**EXERCISE AIM**
Beginning with the line that has "Screen dimensions: 591x514" in it, transcribe the listing exactly through its final line, and add nothing.

+-------+

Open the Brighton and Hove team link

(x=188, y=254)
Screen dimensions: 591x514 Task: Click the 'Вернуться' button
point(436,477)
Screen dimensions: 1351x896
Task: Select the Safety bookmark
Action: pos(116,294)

+-------+

**FINAL ANSWER**
Screen dimensions: 591x514 Task: Click the 'Вернуться' button
point(436,477)
Screen dimensions: 1351x896
Task: Select the Safety bookmark
Action: pos(116,294)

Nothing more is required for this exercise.